You know, what is wrong with me is that, I get easily influenced by what the others say. Like for example A tells me she likes this guy, but you still flirt with him, or maybe talk alot to him, the next day though I told you through MSN. Then when A sees it and becomes emo, I kinda... yea. And mm, I noticed. The links. Of me in your blog. I noticed it. Anyway... Yes I know I introduced you to him. And him. 2 people. But I'm kinda selfish and childish. I'll think you're trying to snatch them from me. I know your friends say things like "She don't snatches friends, she get them through her heart..." blah blah blah blah whatever. But because I'm childish, I don't think of it that way. I mean, your good friends like Jas ( I think ), then I just add her on MSN, then she start to talk to me more than you, you'll be very jealous and angry and think that I snatch her away from you right?
But I don't think that'll happen though. Cause maybe you treat her better than I treated my friends.maybe. OH DARN BUT I CANNOT STAND IT WHEN MY FRIENDS SCOLD ME AND STAND UP FOR YOU. That's just plain stupid and wrong. To me is that, stand up for your own friends, no matter they're right or wrong, cause they have their own reasons to do what they did. I can't totally express my feelings now. Cause I'm kinda tired. Maybe next time, I'll type a full post about this.

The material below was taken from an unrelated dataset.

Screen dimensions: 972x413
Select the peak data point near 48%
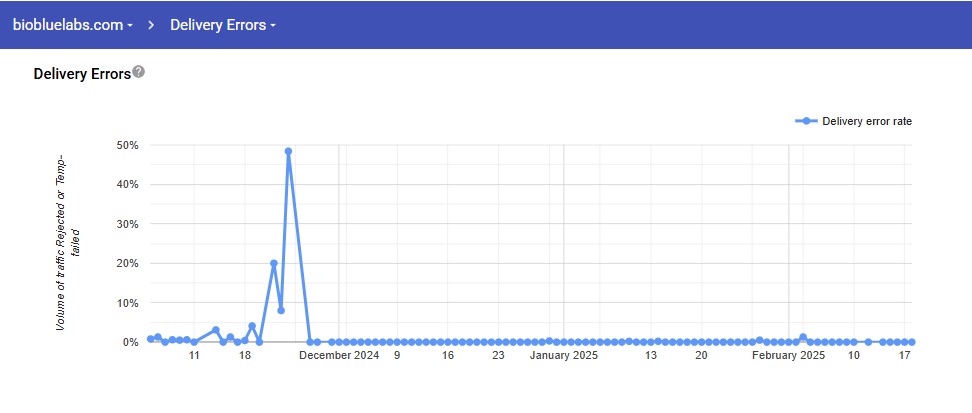pos(288,151)
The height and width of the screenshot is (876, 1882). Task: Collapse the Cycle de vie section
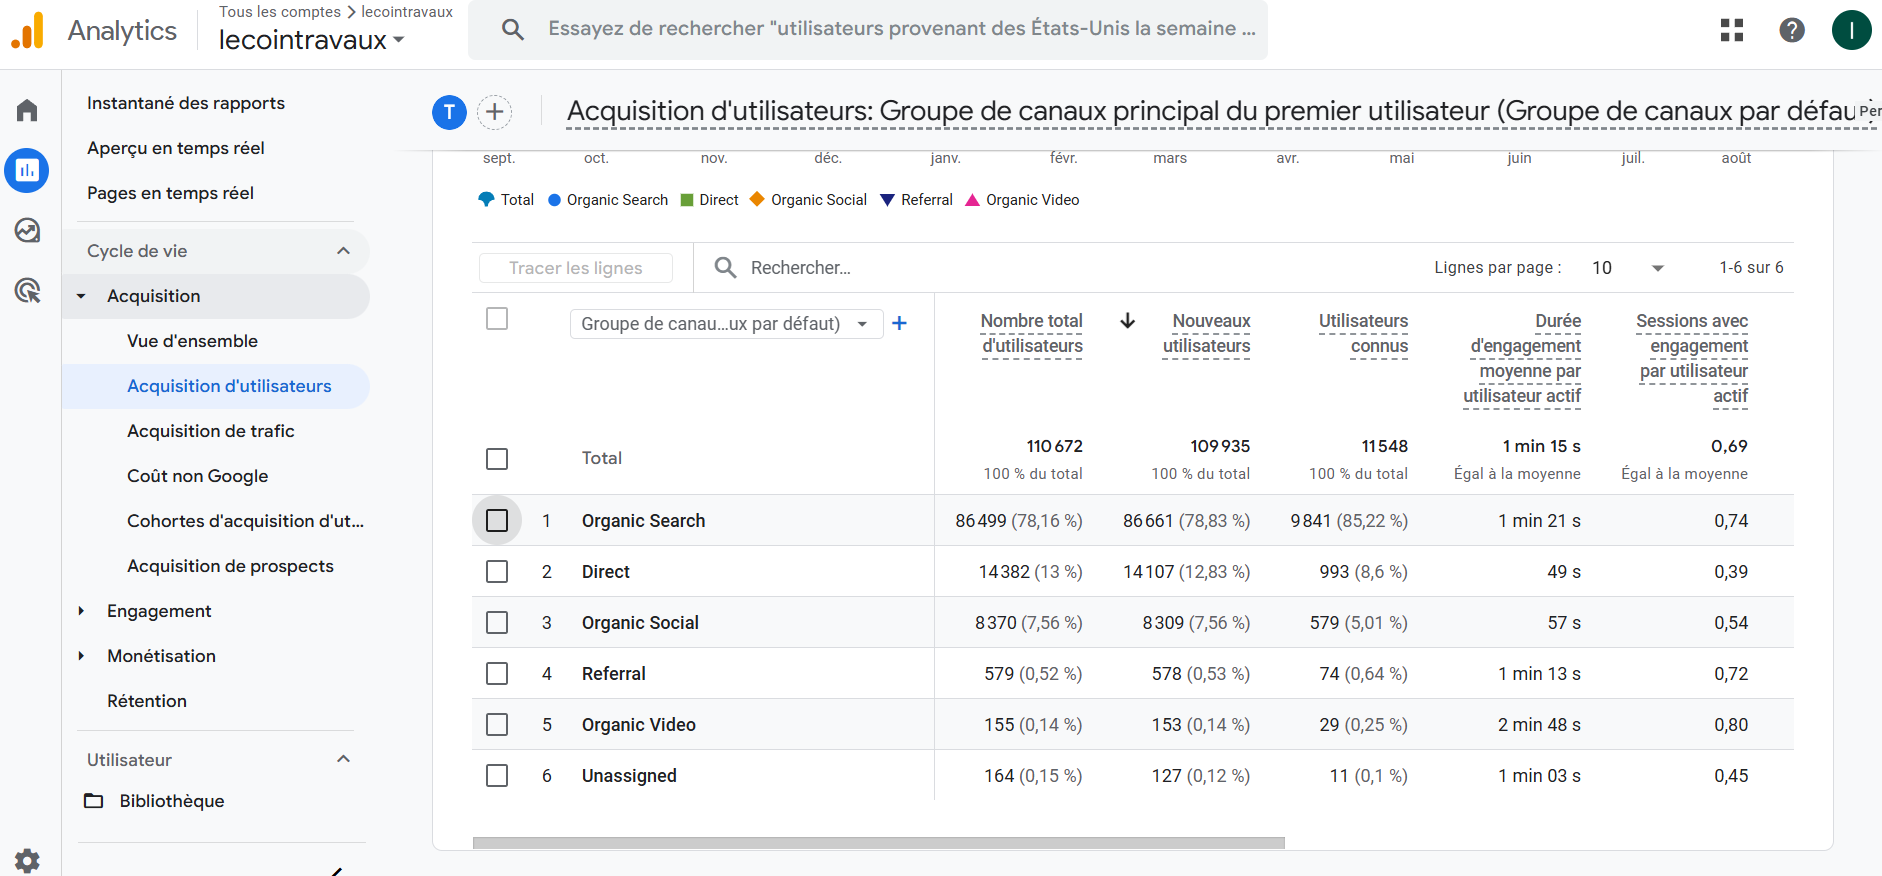click(343, 251)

Anyway. You don't need to beg for my forgiveness!!! This may sound stupid to you but. Yea I heard you're getting guitar lessons. This is plain ridiculous but somehow I think after you learn, you'll have alot of topic to talk to WeiQi then he'll ignore me and stuff. I'm kinda being stupidly sensitive but, that's how I think. I typed to darn much but this posts makes no sense at all. T_T
We could go back as friends. But maybe it'll need some time for you and me to break the wall towards each other. Some people. It's like, under other people's influence that I dislike you. But now it's like they're friends with you, but... for me towards you, no. Sorry for everything I done to hurt all of you. I apologize that my friend went to tag at your blog, about me and you, but she's just trying to stand up for me, cause... yea she's my friend. Your friend called 'Q'? Haha, she/he gave me a good impression in her/his tag on 12 september. True true, yea.
Please know that... I don't hate you. If I did, I wouldn't keep asking myself whether to block or unblock you, I would delete you straight off my contact list. I did that to him. Yea, a few years later after losing contact I may regret, but now, I'm just very happy. I mean, regarding him, not you. I guess.. that's all I can think of now. I unblocked you. Maybe we can talk about this tomorrow. But tomorrow I may not give you straight replies and all, please understand cause, these few days my brain isn't working very well at all. And... yea thanks again, I childishly blocked you, you know it, but you didn't get pissed off, you didn't block me, you didn't delete me. Thanks, and please remember that, everytime I say I hate you, it has to be directed at someone else, not you, cause... I don't know but, I'll never really mean what bad things I say about you.
There's 1001 words above. Alot more than what you posted, excluding the lyrics. Okay I'm lame. But... in these 1001 words.. Most of them a crap. But put them together with your heart... please, if you know me well enough, if I was your real friend, you should know what I'm really trying to say. I'm not very good with words.If you don't get me... It's okay.